It was here that he dispensed for a few years a splendid hospitality to the numerous visitors whom his fame drew from every part of the civilized world. In 1820, when he was made a baronet by George IV, who was a great admirer of his genius, he reached the zenith of his fame and outward prosperity. But this prosperity was founded on no solid basis, and the crash came in 1826, when Constable and Co. the Edinburgh publishers were obliged to suspend payment, hopelessly involving Ballantyne and Co, with whom it then appeared Scott had been connected as a partner since 1805. The liabilities which were thus incurred by him amounted to 130,000 pounds.

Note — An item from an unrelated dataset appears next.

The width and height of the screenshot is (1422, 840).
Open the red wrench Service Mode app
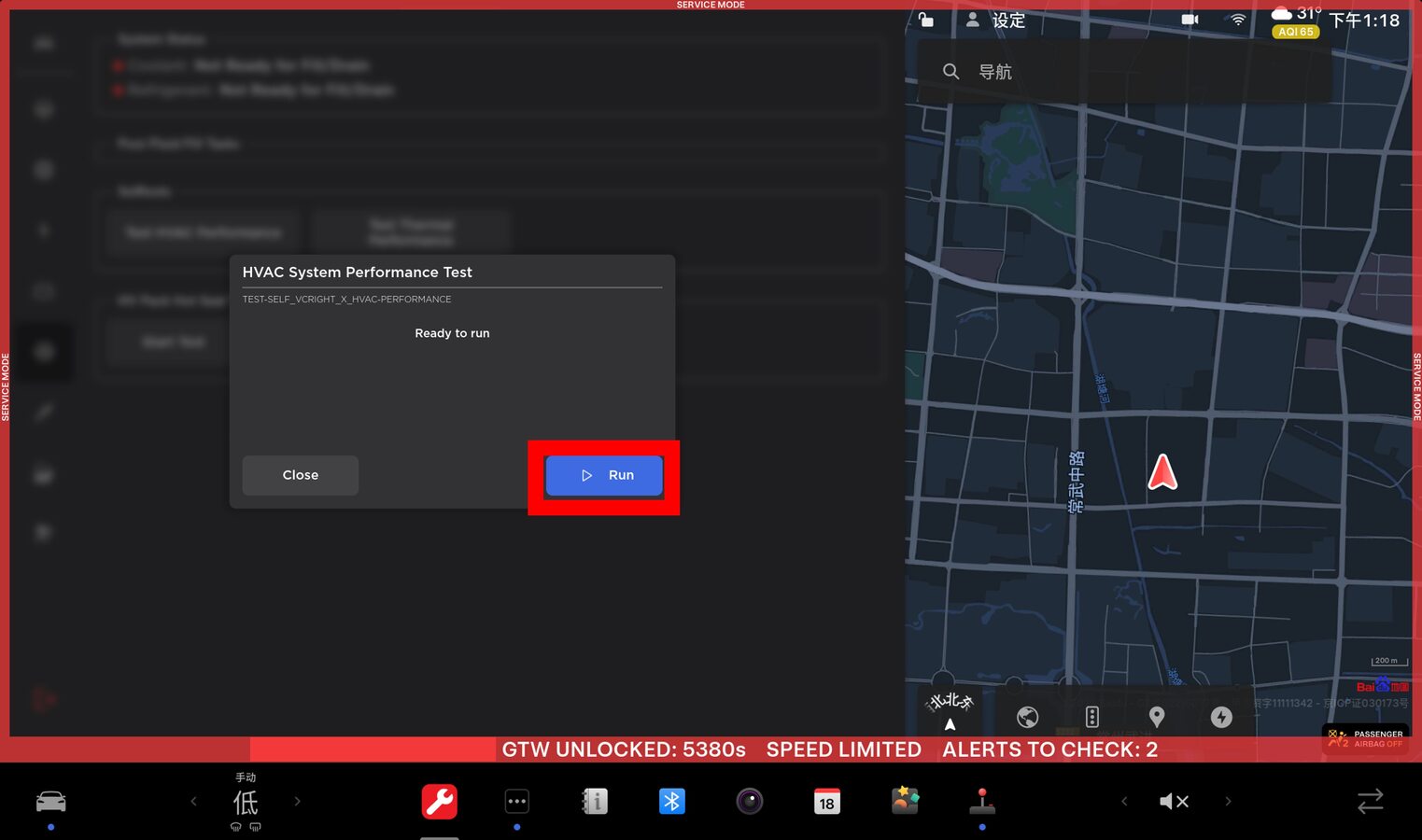pyautogui.click(x=439, y=802)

His humiliation was indescribable, but he met the trial with strength and dignity. Liberal offers of assistance were made to him, but he refused them all. 'Time and I against any two,' he said; and leaving Abbofsford and taking a lodging in Edinburgh, he worked like a galley-slave in order to clear off the debt.

Within a few years he was able to pay his creditors 40,000 pounds, and to put things in such shape that soon after his death the whole debt was liquidated. Symptoms of gradual paralysis, a disease hereditary in his family, began to be manifested, and in the autumn of 1831 his physicians recommended a residence in Italy as a means of delaying the approaches of his illness. He was loathed to act upon his doctors orders, as he feared he might die on foreign soil; but by the intervention of friends he was persuaded upon to comply. He sailed in a government vessel from Portsmouth, landed at Naples, and afterwards proceeded to Rome, Tivoli, Albani, and Frascati. Feeling, however, that his strength was rapidly decaying, his desire to return to his native land became irrepressible, and he hurried home with a speed which in his state of health was highly dangerous. He reached Abbotsford in July 1832, and died there on the 21st of September, 1832. He was interred in his family burial aisle amidst the ruins of Dryburgh Abbey. His biography was written by his son-in-law, John Gibson Lockhart, a work which has taken the position of a classic.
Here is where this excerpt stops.